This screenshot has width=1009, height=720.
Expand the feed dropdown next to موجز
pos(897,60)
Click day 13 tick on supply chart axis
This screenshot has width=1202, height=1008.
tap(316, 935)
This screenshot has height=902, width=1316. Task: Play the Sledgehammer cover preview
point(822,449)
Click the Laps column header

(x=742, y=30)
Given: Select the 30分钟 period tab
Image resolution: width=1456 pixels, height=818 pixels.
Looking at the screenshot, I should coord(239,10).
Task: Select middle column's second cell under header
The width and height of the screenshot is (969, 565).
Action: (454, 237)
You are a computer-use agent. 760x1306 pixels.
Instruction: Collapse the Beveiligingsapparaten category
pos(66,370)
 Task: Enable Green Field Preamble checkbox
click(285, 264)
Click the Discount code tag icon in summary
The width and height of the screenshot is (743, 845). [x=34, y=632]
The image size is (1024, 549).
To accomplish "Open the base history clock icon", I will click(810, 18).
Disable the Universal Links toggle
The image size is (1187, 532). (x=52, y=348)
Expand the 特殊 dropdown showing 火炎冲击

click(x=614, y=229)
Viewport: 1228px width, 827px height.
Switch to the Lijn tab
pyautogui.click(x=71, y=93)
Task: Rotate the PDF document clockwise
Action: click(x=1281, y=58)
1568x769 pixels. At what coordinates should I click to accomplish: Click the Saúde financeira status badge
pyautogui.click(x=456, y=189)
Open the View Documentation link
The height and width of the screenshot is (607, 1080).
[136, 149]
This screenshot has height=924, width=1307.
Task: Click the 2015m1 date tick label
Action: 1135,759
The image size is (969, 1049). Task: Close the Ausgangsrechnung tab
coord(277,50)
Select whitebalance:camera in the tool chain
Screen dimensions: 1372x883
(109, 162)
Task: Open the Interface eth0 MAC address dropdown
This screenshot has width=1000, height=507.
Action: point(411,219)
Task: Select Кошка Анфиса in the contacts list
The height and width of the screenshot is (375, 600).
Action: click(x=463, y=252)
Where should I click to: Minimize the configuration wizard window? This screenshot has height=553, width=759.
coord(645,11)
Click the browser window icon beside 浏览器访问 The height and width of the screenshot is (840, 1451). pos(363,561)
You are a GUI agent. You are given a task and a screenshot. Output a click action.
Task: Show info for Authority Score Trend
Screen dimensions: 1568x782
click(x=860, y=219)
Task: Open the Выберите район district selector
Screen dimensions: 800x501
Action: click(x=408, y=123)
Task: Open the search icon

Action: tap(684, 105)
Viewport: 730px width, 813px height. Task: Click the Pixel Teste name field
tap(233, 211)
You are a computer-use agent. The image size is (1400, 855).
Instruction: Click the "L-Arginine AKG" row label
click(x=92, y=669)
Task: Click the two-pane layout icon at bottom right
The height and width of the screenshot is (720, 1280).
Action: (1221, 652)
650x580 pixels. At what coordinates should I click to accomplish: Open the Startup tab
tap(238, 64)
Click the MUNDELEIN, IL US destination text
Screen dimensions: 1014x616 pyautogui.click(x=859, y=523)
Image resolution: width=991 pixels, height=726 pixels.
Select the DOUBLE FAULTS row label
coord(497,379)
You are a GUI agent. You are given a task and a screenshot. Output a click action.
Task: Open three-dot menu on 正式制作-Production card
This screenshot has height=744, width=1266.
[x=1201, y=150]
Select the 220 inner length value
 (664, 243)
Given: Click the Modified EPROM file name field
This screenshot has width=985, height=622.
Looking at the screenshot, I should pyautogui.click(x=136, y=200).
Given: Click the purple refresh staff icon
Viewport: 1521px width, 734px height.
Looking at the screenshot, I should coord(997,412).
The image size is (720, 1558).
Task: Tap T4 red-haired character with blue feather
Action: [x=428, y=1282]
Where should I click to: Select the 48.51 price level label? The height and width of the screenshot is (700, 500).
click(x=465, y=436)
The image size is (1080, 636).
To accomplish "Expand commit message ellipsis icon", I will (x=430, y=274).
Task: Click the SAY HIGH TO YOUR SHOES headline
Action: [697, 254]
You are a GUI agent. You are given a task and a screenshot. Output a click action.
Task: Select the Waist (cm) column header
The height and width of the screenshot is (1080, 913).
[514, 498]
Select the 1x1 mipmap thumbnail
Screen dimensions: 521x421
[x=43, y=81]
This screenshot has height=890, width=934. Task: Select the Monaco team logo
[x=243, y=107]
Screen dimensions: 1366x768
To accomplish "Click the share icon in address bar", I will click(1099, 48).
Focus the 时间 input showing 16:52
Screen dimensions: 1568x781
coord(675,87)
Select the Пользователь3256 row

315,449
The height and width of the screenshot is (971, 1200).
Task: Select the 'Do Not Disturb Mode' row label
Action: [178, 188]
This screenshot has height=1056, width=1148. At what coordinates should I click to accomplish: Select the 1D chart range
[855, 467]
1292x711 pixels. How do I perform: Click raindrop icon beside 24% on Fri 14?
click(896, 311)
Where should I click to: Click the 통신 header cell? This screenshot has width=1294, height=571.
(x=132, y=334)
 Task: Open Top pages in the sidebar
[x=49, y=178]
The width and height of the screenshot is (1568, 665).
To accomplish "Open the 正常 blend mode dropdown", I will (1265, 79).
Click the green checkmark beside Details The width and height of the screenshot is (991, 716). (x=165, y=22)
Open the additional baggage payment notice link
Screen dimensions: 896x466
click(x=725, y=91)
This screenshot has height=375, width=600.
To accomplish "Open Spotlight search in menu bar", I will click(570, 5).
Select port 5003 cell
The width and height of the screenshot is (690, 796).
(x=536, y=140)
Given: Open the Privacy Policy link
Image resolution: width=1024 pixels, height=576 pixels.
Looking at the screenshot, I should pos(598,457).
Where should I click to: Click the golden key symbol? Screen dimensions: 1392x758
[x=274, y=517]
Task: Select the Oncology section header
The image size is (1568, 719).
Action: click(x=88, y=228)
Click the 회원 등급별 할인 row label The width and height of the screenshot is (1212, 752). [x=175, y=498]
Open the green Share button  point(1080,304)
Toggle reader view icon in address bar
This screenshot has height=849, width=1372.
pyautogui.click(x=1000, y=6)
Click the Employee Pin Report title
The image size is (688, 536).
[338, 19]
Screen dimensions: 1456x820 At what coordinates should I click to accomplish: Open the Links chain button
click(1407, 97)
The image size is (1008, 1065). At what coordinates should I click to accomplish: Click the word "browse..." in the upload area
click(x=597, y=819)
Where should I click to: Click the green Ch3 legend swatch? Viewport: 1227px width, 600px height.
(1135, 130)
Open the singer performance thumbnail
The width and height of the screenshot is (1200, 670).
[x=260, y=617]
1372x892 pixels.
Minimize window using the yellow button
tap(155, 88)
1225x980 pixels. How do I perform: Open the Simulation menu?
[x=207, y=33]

------------------------------------------------------------------------

TRY IT -
The response should be a verbatim transcription of the data.

RESULT OF THIS EXERCISE -
This screenshot has width=1009, height=720.
Expand the feed dropdown next to موجز
pos(897,60)
Click day 13 tick on supply chart axis
This screenshot has width=1202, height=1008.
tap(316, 935)
This screenshot has height=902, width=1316. Task: Play the Sledgehammer cover preview
point(822,449)
Click the Laps column header

(x=742, y=30)
Given: Select the 30分钟 period tab
Image resolution: width=1456 pixels, height=818 pixels.
Looking at the screenshot, I should coord(239,10).
Task: Select middle column's second cell under header
The width and height of the screenshot is (969, 565).
Action: (454, 237)
You are a computer-use agent. 760x1306 pixels.
Instruction: Collapse the Beveiligingsapparaten category
pos(66,370)
 Task: Enable Green Field Preamble checkbox
click(285, 264)
Click the Discount code tag icon in summary
The width and height of the screenshot is (743, 845). [x=34, y=632]
The image size is (1024, 549).
To accomplish "Open the base history clock icon", I will click(810, 18).
Disable the Universal Links toggle
The image size is (1187, 532). (x=52, y=348)
Expand the 特殊 dropdown showing 火炎冲击

click(x=614, y=229)
Viewport: 1228px width, 827px height.
Switch to the Lijn tab
pyautogui.click(x=71, y=93)
Task: Rotate the PDF document clockwise
Action: click(x=1281, y=58)
1568x769 pixels. At what coordinates should I click to accomplish: Click the Saúde financeira status badge
pyautogui.click(x=456, y=189)
Open the View Documentation link
The height and width of the screenshot is (607, 1080).
[136, 149]
This screenshot has height=924, width=1307.
Task: Click the 2015m1 date tick label
Action: 1135,759
The image size is (969, 1049). Task: Close the Ausgangsrechnung tab
coord(277,50)
Select whitebalance:camera in the tool chain
Screen dimensions: 1372x883
(109, 162)
Task: Open the Interface eth0 MAC address dropdown
This screenshot has width=1000, height=507.
Action: point(411,219)
Task: Select Кошка Анфиса in the contacts list
The height and width of the screenshot is (375, 600).
Action: click(x=463, y=252)
Where should I click to: Minimize the configuration wizard window? This screenshot has height=553, width=759.
coord(645,11)
Click the browser window icon beside 浏览器访问 The height and width of the screenshot is (840, 1451). pos(363,561)
You are a GUI agent. You are given a task and a screenshot. Output a click action.
Task: Show info for Authority Score Trend
Screen dimensions: 1568x782
click(x=860, y=219)
Task: Open the Выберите район district selector
Screen dimensions: 800x501
Action: click(x=408, y=123)
Task: Open the search icon

Action: tap(684, 105)
Viewport: 730px width, 813px height. Task: Click the Pixel Teste name field
tap(233, 211)
You are a computer-use agent. The image size is (1400, 855).
Instruction: Click the "L-Arginine AKG" row label
click(x=92, y=669)
Task: Click the two-pane layout icon at bottom right
The height and width of the screenshot is (720, 1280).
Action: (1221, 652)
650x580 pixels. At what coordinates should I click to accomplish: Open the Startup tab
tap(238, 64)
Click the MUNDELEIN, IL US destination text
Screen dimensions: 1014x616 pyautogui.click(x=859, y=523)
Image resolution: width=991 pixels, height=726 pixels.
Select the DOUBLE FAULTS row label
coord(497,379)
You are a GUI agent. You are given a task and a screenshot. Output a click action.
Task: Open three-dot menu on 正式制作-Production card
This screenshot has height=744, width=1266.
[x=1201, y=150]
Select the 220 inner length value
 (664, 243)
Given: Click the Modified EPROM file name field
This screenshot has width=985, height=622.
Looking at the screenshot, I should pyautogui.click(x=136, y=200).
Given: Click the purple refresh staff icon
Viewport: 1521px width, 734px height.
Looking at the screenshot, I should coord(997,412).
The image size is (720, 1558).
Task: Tap T4 red-haired character with blue feather
Action: [x=428, y=1282]
Where should I click to: Select the 48.51 price level label? The height and width of the screenshot is (700, 500).
click(x=465, y=436)
The image size is (1080, 636).
To accomplish "Expand commit message ellipsis icon", I will (x=430, y=274).
Task: Click the SAY HIGH TO YOUR SHOES headline
Action: [697, 254]
You are a GUI agent. You are given a task and a screenshot. Output a click action.
Task: Select the Waist (cm) column header
The height and width of the screenshot is (1080, 913).
[514, 498]
Select the 1x1 mipmap thumbnail
Screen dimensions: 521x421
[x=43, y=81]
This screenshot has height=890, width=934. Task: Select the Monaco team logo
[x=243, y=107]
Screen dimensions: 1366x768
To accomplish "Click the share icon in address bar", I will click(1099, 48).
Focus the 时间 input showing 16:52
Screen dimensions: 1568x781
coord(675,87)
Select the Пользователь3256 row

315,449
The height and width of the screenshot is (971, 1200).
Task: Select the 'Do Not Disturb Mode' row label
Action: [178, 188]
This screenshot has height=1056, width=1148. At what coordinates should I click to accomplish: Select the 1D chart range
[855, 467]
1292x711 pixels. How do I perform: Click raindrop icon beside 24% on Fri 14?
click(896, 311)
Where should I click to: Click the 통신 header cell? This screenshot has width=1294, height=571.
(x=132, y=334)
 Task: Open Top pages in the sidebar
[x=49, y=178]
The width and height of the screenshot is (1568, 665).
To accomplish "Open the 正常 blend mode dropdown", I will (1265, 79).
Click the green checkmark beside Details The width and height of the screenshot is (991, 716). (x=165, y=22)
Open the additional baggage payment notice link
Screen dimensions: 896x466
click(x=725, y=91)
This screenshot has height=375, width=600.
To accomplish "Open Spotlight search in menu bar", I will click(570, 5).
Select port 5003 cell
The width and height of the screenshot is (690, 796).
(x=536, y=140)
Given: Open the Privacy Policy link
Image resolution: width=1024 pixels, height=576 pixels.
Looking at the screenshot, I should pos(598,457).
Where should I click to: Click the golden key symbol? Screen dimensions: 1392x758
[x=274, y=517]
Task: Select the Oncology section header
The image size is (1568, 719).
Action: click(x=88, y=228)
Click the 회원 등급별 할인 row label The width and height of the screenshot is (1212, 752). [x=175, y=498]
Open the green Share button  point(1080,304)
Toggle reader view icon in address bar
This screenshot has height=849, width=1372.
pyautogui.click(x=1000, y=6)
Click the Employee Pin Report title
The image size is (688, 536).
[338, 19]
Screen dimensions: 1456x820 At what coordinates should I click to accomplish: Open the Links chain button
click(1407, 97)
The image size is (1008, 1065). At what coordinates should I click to accomplish: Click the word "browse..." in the upload area
click(x=597, y=819)
Where should I click to: Click the green Ch3 legend swatch? Viewport: 1227px width, 600px height.
(1135, 130)
Open the singer performance thumbnail
The width and height of the screenshot is (1200, 670).
[x=260, y=617]
1372x892 pixels.
Minimize window using the yellow button
tap(155, 88)
1225x980 pixels. How do I perform: Open the Simulation menu?
[x=207, y=33]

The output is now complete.